WRITTEN REQUEST: Duplicate the lines of data below, from the line with "on 'you good?' tweet" to the line with "[x=204, y=77]", including both of those lines.

Dataset items:
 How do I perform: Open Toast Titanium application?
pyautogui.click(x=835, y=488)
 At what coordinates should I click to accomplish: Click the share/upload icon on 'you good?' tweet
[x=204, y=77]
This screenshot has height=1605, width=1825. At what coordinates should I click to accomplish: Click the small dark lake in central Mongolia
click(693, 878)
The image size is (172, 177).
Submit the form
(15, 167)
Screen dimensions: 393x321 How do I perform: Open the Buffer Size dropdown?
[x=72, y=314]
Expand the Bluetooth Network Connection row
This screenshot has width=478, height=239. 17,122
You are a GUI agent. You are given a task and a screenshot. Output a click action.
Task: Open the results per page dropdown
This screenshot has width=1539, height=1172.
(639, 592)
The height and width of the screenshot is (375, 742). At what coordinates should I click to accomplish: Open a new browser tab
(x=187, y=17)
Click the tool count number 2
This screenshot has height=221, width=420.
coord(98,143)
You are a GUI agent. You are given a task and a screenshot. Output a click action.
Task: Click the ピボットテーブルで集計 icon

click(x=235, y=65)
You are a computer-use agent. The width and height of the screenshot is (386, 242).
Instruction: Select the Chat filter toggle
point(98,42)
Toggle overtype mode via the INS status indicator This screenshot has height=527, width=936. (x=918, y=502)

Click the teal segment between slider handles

OUTPUT OF THE TASK:
 At what coordinates should I click to accomplish: Click the share/upload icon on 'you good?' tweet
[x=204, y=77]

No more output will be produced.